(Beginning of Provided records)
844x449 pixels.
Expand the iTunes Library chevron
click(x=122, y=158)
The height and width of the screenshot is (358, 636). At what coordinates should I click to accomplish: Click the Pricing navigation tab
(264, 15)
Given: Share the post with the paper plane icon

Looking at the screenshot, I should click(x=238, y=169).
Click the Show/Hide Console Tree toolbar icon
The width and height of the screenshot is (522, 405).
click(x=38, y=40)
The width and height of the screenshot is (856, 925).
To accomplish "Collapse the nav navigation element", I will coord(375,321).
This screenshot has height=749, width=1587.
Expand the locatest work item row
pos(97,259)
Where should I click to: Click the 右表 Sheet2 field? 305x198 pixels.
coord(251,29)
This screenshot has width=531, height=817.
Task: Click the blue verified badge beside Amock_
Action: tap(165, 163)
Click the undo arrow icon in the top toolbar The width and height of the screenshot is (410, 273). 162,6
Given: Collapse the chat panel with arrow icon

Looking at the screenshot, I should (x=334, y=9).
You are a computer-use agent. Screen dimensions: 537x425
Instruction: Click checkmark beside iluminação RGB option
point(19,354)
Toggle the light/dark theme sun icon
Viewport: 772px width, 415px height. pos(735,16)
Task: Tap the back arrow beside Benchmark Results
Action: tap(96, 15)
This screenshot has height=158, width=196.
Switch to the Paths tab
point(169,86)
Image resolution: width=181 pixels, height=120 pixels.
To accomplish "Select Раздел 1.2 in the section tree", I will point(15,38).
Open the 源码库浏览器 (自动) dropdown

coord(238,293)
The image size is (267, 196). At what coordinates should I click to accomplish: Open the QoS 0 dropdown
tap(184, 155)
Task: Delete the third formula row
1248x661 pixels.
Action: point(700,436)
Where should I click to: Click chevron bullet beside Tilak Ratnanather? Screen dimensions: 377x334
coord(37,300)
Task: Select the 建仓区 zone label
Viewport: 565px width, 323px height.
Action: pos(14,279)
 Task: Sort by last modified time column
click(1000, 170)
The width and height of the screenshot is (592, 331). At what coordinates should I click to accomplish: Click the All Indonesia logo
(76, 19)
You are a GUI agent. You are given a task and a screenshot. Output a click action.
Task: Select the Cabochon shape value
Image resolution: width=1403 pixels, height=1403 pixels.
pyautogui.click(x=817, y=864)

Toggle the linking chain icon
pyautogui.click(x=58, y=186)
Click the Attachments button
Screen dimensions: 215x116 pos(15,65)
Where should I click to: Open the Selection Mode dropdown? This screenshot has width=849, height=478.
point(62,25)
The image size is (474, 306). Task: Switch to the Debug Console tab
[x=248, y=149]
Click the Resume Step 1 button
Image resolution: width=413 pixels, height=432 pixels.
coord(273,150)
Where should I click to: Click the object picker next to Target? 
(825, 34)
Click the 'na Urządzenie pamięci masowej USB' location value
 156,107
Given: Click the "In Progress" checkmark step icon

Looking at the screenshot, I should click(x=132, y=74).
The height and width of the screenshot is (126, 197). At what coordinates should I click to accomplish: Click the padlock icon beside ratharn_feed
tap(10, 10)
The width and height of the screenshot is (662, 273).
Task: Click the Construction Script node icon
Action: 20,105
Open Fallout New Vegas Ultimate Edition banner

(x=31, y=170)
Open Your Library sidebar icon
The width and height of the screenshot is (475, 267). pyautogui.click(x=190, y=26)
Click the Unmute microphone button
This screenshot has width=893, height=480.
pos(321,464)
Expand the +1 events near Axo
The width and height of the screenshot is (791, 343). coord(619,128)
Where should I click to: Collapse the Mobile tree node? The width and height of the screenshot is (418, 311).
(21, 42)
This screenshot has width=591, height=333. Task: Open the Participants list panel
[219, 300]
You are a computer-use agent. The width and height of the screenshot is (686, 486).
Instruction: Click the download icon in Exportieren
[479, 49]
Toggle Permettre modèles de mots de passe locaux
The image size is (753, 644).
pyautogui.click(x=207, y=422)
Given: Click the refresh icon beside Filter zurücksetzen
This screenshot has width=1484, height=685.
(End of Provided records)
Problem statement ▸ Lines before the one containing "Where should I click to: Collapse" are to be left out; that line and every line after it through the end of the data should be copied exactly.

Reply ▸
Where should I click to: Collapse the Mobile tree node? The width and height of the screenshot is (418, 311).
(21, 42)
This screenshot has width=591, height=333. Task: Open the Participants list panel
[219, 300]
You are a computer-use agent. The width and height of the screenshot is (686, 486).
Instruction: Click the download icon in Exportieren
[479, 49]
Toggle Permettre modèles de mots de passe locaux
The image size is (753, 644).
pyautogui.click(x=207, y=422)
Given: Click the refresh icon beside Filter zurücksetzen
This screenshot has width=1484, height=685.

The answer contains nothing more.